That’s the question I kept coming back to while building the two tools in this post. Not whether AI can generate marketing copy — it obviously can — but whether you can wrap it in something structured enough that a real team would actually sit down and use it without needing to know how to prompt.
Both tools here were inspired by a skill built by Benny Bridger. His B2B Campaign Executor takes a single campaign brief and turns it into a full suite of assets in about two minutes. I took that architecture in two different directions. Here’s what came out.
Tool 1: B2C Campaign Executor
What it is
A remix of Benny Bridger’s B2B Campaign Executor — which takes a brief and generates a full suite of B2B campaign assets by running parallel API calls across multiple models, parsing and stitching the output together, and presenting everything through a UI any marketing team can use without knowing how to prompt.

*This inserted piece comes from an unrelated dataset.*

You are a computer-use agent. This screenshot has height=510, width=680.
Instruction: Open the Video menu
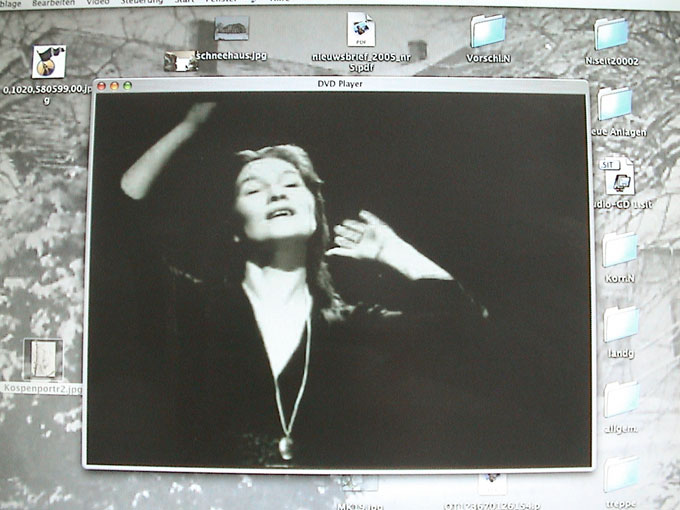97,3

This version rebuilds the output stack for consumer brands. The B2B-specific assets — LinkedIn thought leadership, CEO post cadences, SDR outreach sequences — are replaced with channels that actually match how B2C brands reach people.
What it generates
- Strategy layer: executive summary, three messaging statements (desire-led, pain-led, identity-led), and two offers
- Paid social: three ad variations and two creative briefs specced for Meta and Instagram
- Landing page: full conversion copy including hero, proof, offer, and objection handling
- Email welcome series: five emails from opt-in through to decision, each with a distinct tonal register
- SMS sequence: five touches covering welcome, abandoned cart, flash offer, post-purchase check-in, and win-back
- Short-form social: five posts for X, Threads, and Bluesky
- Long-form social: five posts for Facebook and Instagram
- Extensions: three bonus campaign ideas based on gap analysis
Every asset builds off the strategy layer that comes first. The brief does the hard work. The tool gets out of the way.
Who it’s for
DTC founders, brand strategists, and marketing teams running consumer campaigns who want a structured, editable starting point — without rebuilding the brief-to-assets pipeline from scratch every time.
What it requires
- A Claude account (Pro or above recommended)

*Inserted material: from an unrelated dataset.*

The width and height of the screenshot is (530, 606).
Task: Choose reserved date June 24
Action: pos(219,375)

- A campaign brief covering: target customer, product, problem it solves, proof points, tone, and primary CTA
- About two minutes
The more specific the brief, the more usable the output. There’s an example brief built in if you want to see what good input looks like before running your own.
Tool 2: SERP Optimizer
What it is
Inspired by the same “paste and go” philosophy — but pointed at a different problem: your site is already showing up in Google, but nobody’s clicking.

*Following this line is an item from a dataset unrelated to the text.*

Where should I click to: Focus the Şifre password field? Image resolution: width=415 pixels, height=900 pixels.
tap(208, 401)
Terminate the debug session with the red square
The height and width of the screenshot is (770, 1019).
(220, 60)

If Google is surfacing your pages but searchers are scrolling past them, the culprit is almost always a weak title tag, a vague H1, or a meta description that doesn’t match what the person was actually looking for. This tool fixes that.
What it does
You point it at a domain. It uses Claude to discover your indexed pages via a site: search, then lets you work through each page one by one — pulling in your existing title, H1, and meta description, cross-referencing Google Search Console data if you have it, and generating Claude-powered suggestions for all four fields with reasoning behind each choice. A live SERP preview shows you exactly how the result will look before you copy anything.
Who it’s for
Website owners, freelancers, and agency teams who want to close the gap between search impressions and actual traffic — without a full SEO retainer or a complex tool stack.
What it requires
- A domain name, or a paste of URLs from your sitemap
- Optionally: a Google Search Console CSV export — specifically
Pages.csvandQueries.csvfrom the Performance report — which unlocks query-level data showing exactly what searches are surfacing each page and at what position - Optionally: a one-sentence description of your business and audience, which helps Claude calibrate suggestions when GSC data is thin
No backend. No API keys. No setup. It runs entirely in the browser through Claude’s artifact sandbox.
So, are they actually useful?
My answer after building these: yes — but only if you resist the urge to make the AI the point. Both tools work because they’re structured around a real workflow with a real output the user controls. The AI handles the generation. The tool does the thinking about when and how to ask for it. That’s the difference between a demo and something a team will open twice.